El heraldo se detuvo a unos pocos pasos del emperador, quien como de costumbre llevaba un suntuoso atuendo púrpura y oro, pero que permanecía quieto en su trono, con el rostro gris y un aspecto abatido, como si cargase sobre los hombros con todo el peso del mundo. El funcionario de la corte dio un paso a un lado para que Segismundo pudiese observar a los recién llegados sin que nada se lo impidiese.

—Conde Wenzel von Falkenhain junto con su esposa e hija —presentó en alemán a Václav Sokolny.

Segismundo miró al conde, asintiendo con expresión magnánima, al tiempo que observaba a sus acompañantes. Al ver a Michel estuvo a punto de levantarse del trono, y se quedó mirándolo con los ojos abiertos de par en par.

—El caballero imperial Michel Adler y su esposa —exclamó, el heraldo hacia el interior de la sala.

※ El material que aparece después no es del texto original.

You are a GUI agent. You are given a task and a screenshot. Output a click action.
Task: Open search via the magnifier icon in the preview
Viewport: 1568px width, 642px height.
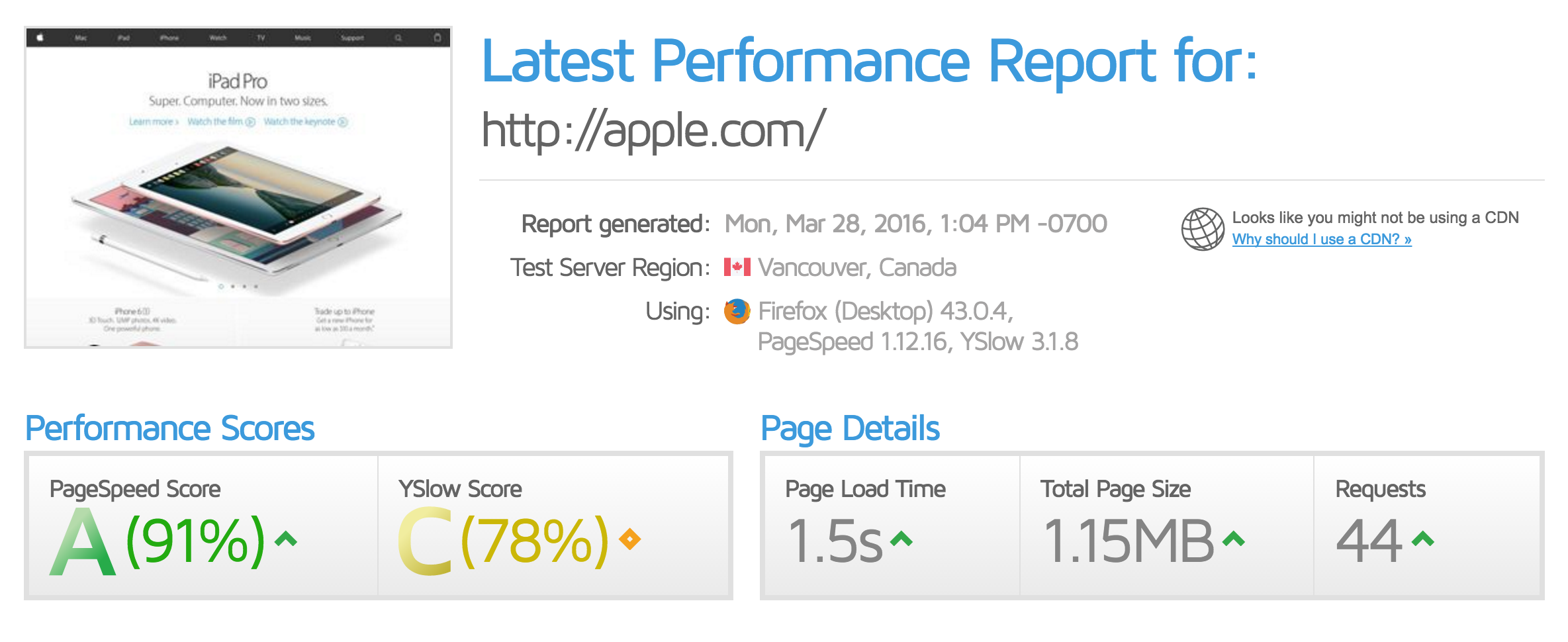click(398, 38)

Hasta ese momento, Michel había logrado mantener, en secreto la noticia de que estaba con vida, de ahí que el emperador meneara la cabeza, irritado. Pero al oír ese nombre, en la expresión de Segismundo se disipó la tensión, y de pronto pareció un hombre que acababa de dar con una buena señal. El emperador se puso de pie de un salto y se dirigió hacia Michel con gesto alegre.

—¡Por Dios santo todopoderoso! ¡Uno nunca deja de asombrarse! ¡Bienvenido, señor Michel! Me considero muy afortunado de volver a veros vivo. ¿Dónde habéis estado todos estos meses?

—En el castillo de Falkenhain, para poder preservarlo para vuestra majestad. Si hoy puedo estar aquí frente a vos, es pura y exclusivamente por mérito de este hombre —declaró el conde Sokolny en lugar de Michel.

Marie no prestó atención al emperador, ni tampoco a los comentarios que se generaban a su alrededor, sino que siguió paseando la vista por las filas de los nobles, que observaban todo con gran curiosidad, hasta que sus ojos descubrieron a Falko von Hettenheim, que había estado conversando con quien seguramente sería su suegro, Rumold von Lauenstein, y ahora miraba a Michel con la boca abierta. Su perplejidad se transformó casi en espanto cuando la descubrió también a ella.

Una sonrisa satisfecha se coló furtiva en el rostro de Marie. Le tiró a Michel de la manga, señalando con la barbilla hacia donde estaba Falko.

—¡Por más alegría que te cause comparecer ante el emperador, no deberías olvidarte de nuestro enemigo!

—¿Qué enemigo? —inquirió Segismundo, que había alcanzado a oír esa palabra a pesar de que Marie había hablado en voz muy baja.

Michel se incorporó, y ahora su voz pareció resonar en todas las paredes de la sala aunque apenas si la levantó.

—¡Caballero Falko von Hettenheim! Lo acuso de haberse comportado conmigo de forma indigna. Por envidia y rivalidad, me abandonó herido en el campo de batalla para que cayera víctima de los husitas.